Les relations internationales se resserrent de plus en plus, et Haïti compte parmi les soixante-dix-sept États et gouvernements membres de l’Organisation internationale de la Francophonie, qui pourrait bientôt être dirigée par une personnalité haïtienne. Haïti fait aussi partie d’autres instances régionales francophones. Le français est en quelque sorte une passerelle diplomatique qui nous relie à d’autres nations. Et du fait que nous sommes le pays comptant le plus grand nombre de locuteurs du créole, le créole haïtien peut un jour s’imposer comme langue de référence dans les rapports avec les populations créolophones des Antilles, et jusqu’à la République des Seychelles dans le voisinage de Madagascar, à l’est du continent africain. Notre avenir linguistique, économique et politique peut donc connaître de beaux jours, grâce à la promotion du créole et du français en Haïti.

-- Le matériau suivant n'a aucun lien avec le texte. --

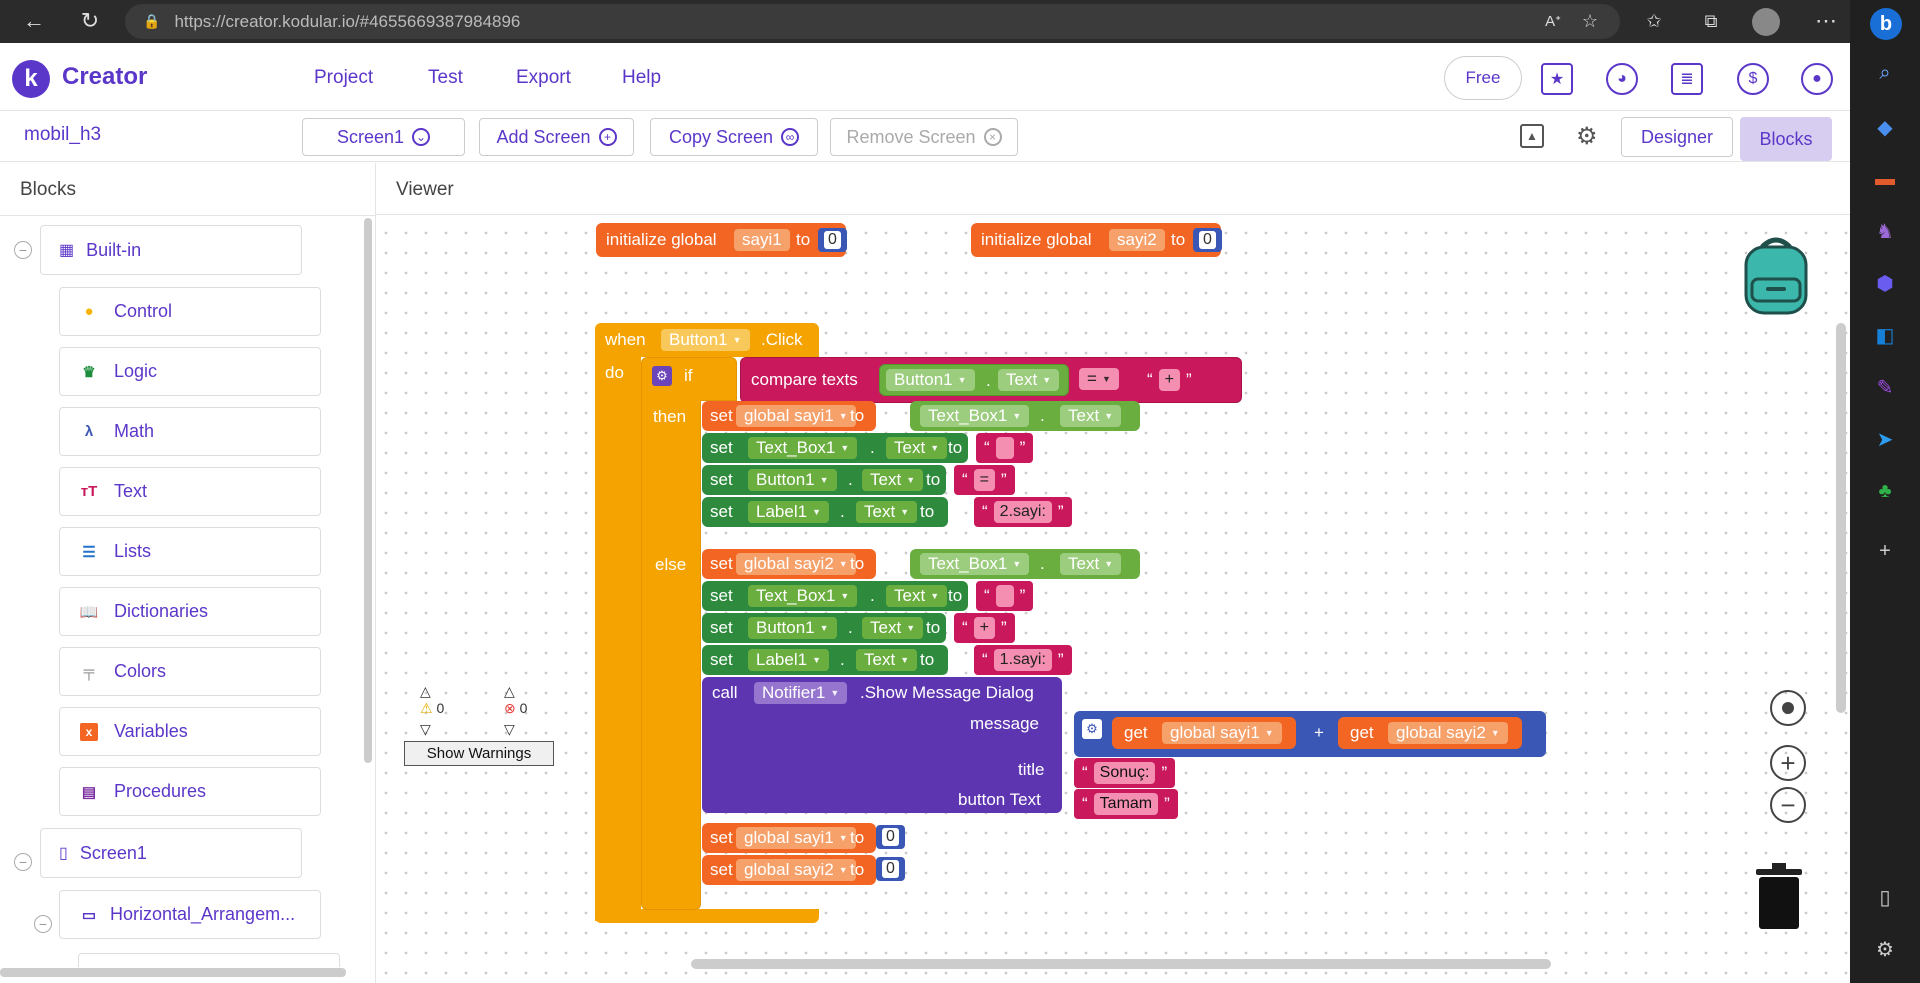 The image size is (1920, 983). Describe the element at coordinates (1817, 79) in the screenshot. I see `account-icon: ●` at that location.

Pour retrouver la voie tracée par nos aïeux, bien au-delà des avancées matérielles et intellectuelles rendues possibles par la technologie et l’esprit de coopération du monde moderne, notre peuple, si longtemps trompé, humilié, traumatisé, devra prendre le temps de faire le travail nécessaire pour se recentrer psychiquement sur lui-même. Ce sera le moyen de retrouver l’esprit dynamique de nos ancêtres, qui ont osé agir et remettre en question les valeurs rétrogrades de leur temps. Ce sera pour nous le moyen d’assurer notre avenir malgré la précarité relative de nos moyens économiques. Plutôt que de rester une nation assistée, nous contribuerons alors, une fois de plus et à notre manière, à l’avancement de l’humanité.